== Extracted material ==
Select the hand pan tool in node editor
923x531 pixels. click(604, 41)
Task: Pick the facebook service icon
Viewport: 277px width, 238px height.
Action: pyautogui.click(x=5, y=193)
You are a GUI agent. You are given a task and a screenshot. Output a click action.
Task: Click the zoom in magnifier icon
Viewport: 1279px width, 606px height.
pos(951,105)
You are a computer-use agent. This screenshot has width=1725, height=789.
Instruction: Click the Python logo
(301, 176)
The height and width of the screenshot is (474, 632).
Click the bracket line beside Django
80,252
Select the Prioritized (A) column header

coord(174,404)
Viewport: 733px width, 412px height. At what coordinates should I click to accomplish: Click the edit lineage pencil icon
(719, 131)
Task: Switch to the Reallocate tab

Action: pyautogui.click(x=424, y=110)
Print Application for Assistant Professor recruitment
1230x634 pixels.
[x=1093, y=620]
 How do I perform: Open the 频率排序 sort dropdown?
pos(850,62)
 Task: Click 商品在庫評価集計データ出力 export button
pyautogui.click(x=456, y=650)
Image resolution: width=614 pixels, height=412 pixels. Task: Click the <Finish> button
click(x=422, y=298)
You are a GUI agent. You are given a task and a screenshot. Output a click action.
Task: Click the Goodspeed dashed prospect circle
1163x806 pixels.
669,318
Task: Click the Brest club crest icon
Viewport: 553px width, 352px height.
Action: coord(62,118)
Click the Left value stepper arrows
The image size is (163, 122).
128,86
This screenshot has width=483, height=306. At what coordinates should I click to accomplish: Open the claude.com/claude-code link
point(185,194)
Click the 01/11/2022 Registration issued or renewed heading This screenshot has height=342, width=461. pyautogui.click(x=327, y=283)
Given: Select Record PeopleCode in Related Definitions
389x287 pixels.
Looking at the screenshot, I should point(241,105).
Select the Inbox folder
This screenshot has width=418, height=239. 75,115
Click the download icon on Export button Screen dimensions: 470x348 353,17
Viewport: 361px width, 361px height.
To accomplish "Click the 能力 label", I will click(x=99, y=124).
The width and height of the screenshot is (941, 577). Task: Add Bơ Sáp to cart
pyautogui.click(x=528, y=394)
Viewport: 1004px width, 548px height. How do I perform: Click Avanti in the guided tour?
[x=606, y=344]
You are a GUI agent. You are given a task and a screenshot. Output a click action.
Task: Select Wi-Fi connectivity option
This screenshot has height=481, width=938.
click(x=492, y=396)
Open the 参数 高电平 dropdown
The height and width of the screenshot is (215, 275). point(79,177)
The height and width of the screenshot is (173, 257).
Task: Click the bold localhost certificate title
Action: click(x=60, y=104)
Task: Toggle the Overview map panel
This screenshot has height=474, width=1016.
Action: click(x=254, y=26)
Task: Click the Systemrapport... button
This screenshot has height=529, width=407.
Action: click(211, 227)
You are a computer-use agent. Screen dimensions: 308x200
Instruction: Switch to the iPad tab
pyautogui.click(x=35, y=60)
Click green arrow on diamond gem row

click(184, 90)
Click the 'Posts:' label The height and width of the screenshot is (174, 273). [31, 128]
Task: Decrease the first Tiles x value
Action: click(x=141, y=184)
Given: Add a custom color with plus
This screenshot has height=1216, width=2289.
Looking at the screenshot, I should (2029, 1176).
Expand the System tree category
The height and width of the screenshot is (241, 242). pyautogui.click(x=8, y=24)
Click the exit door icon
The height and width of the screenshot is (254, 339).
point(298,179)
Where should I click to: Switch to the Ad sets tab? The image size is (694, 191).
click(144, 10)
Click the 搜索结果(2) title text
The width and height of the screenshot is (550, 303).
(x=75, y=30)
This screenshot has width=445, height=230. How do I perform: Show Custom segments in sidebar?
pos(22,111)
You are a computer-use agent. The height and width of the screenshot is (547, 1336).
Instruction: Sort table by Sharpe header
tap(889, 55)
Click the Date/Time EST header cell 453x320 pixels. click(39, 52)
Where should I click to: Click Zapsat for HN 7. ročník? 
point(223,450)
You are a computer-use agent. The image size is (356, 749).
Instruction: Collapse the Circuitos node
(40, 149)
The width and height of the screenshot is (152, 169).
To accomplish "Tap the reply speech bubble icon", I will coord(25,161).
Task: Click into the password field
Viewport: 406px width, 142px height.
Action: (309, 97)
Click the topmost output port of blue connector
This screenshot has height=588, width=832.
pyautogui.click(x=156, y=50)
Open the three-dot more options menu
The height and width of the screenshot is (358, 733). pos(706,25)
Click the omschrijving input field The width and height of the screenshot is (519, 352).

== Task objective ==
Please repeat the complete material exactly, with nothing omitted.

== Task output ==
Select the hand pan tool in node editor
923x531 pixels. click(604, 41)
Task: Pick the facebook service icon
Viewport: 277px width, 238px height.
Action: pyautogui.click(x=5, y=193)
You are a GUI agent. You are given a task and a screenshot. Output a click action.
Task: Click the zoom in magnifier icon
Viewport: 1279px width, 606px height.
pos(951,105)
You are a computer-use agent. This screenshot has width=1725, height=789.
Instruction: Click the Python logo
(301, 176)
The height and width of the screenshot is (474, 632).
Click the bracket line beside Django
80,252
Select the Prioritized (A) column header

coord(174,404)
Viewport: 733px width, 412px height. At what coordinates should I click to accomplish: Click the edit lineage pencil icon
(719, 131)
Task: Switch to the Reallocate tab

Action: pyautogui.click(x=424, y=110)
Print Application for Assistant Professor recruitment
1230x634 pixels.
[x=1093, y=620]
 How do I perform: Open the 频率排序 sort dropdown?
pos(850,62)
 Task: Click 商品在庫評価集計データ出力 export button
pyautogui.click(x=456, y=650)
Image resolution: width=614 pixels, height=412 pixels. Task: Click the <Finish> button
click(x=422, y=298)
You are a GUI agent. You are given a task and a screenshot. Output a click action.
Task: Click the Goodspeed dashed prospect circle
1163x806 pixels.
669,318
Task: Click the Brest club crest icon
Viewport: 553px width, 352px height.
Action: coord(62,118)
Click the Left value stepper arrows
The image size is (163, 122).
128,86
This screenshot has width=483, height=306. At what coordinates should I click to accomplish: Open the claude.com/claude-code link
point(185,194)
Click the 01/11/2022 Registration issued or renewed heading This screenshot has height=342, width=461. pyautogui.click(x=327, y=283)
Given: Select Record PeopleCode in Related Definitions
389x287 pixels.
Looking at the screenshot, I should point(241,105).
Select the Inbox folder
This screenshot has width=418, height=239. 75,115
Click the download icon on Export button Screen dimensions: 470x348 353,17
Viewport: 361px width, 361px height.
To accomplish "Click the 能力 label", I will click(x=99, y=124).
The width and height of the screenshot is (941, 577). Task: Add Bơ Sáp to cart
pyautogui.click(x=528, y=394)
Viewport: 1004px width, 548px height. How do I perform: Click Avanti in the guided tour?
[x=606, y=344]
You are a GUI agent. You are given a task and a screenshot. Output a click action.
Task: Select Wi-Fi connectivity option
This screenshot has height=481, width=938.
click(x=492, y=396)
Open the 参数 高电平 dropdown
The height and width of the screenshot is (215, 275). point(79,177)
The height and width of the screenshot is (173, 257).
Task: Click the bold localhost certificate title
Action: click(x=60, y=104)
Task: Toggle the Overview map panel
This screenshot has height=474, width=1016.
Action: click(x=254, y=26)
Task: Click the Systemrapport... button
This screenshot has height=529, width=407.
Action: click(211, 227)
You are a computer-use agent. Screen dimensions: 308x200
Instruction: Switch to the iPad tab
pyautogui.click(x=35, y=60)
Click green arrow on diamond gem row

click(184, 90)
Click the 'Posts:' label The height and width of the screenshot is (174, 273). [31, 128]
Task: Decrease the first Tiles x value
Action: click(x=141, y=184)
Given: Add a custom color with plus
This screenshot has height=1216, width=2289.
Looking at the screenshot, I should (2029, 1176).
Expand the System tree category
The height and width of the screenshot is (241, 242). pyautogui.click(x=8, y=24)
Click the exit door icon
The height and width of the screenshot is (254, 339).
point(298,179)
Where should I click to: Switch to the Ad sets tab? The image size is (694, 191).
click(144, 10)
Click the 搜索结果(2) title text
The width and height of the screenshot is (550, 303).
(x=75, y=30)
This screenshot has width=445, height=230. How do I perform: Show Custom segments in sidebar?
pos(22,111)
You are a computer-use agent. The height and width of the screenshot is (547, 1336).
Instruction: Sort table by Sharpe header
tap(889, 55)
Click the Date/Time EST header cell 453x320 pixels. click(39, 52)
Where should I click to: Click Zapsat for HN 7. ročník? 
point(223,450)
You are a computer-use agent. The image size is (356, 749).
Instruction: Collapse the Circuitos node
(40, 149)
The width and height of the screenshot is (152, 169).
To accomplish "Tap the reply speech bubble icon", I will coord(25,161).
Task: Click into the password field
Viewport: 406px width, 142px height.
Action: (309, 97)
Click the topmost output port of blue connector
This screenshot has height=588, width=832.
pyautogui.click(x=156, y=50)
Open the three-dot more options menu
The height and width of the screenshot is (358, 733). pos(706,25)
Click the omschrijving input field The width and height of the screenshot is (519, 352).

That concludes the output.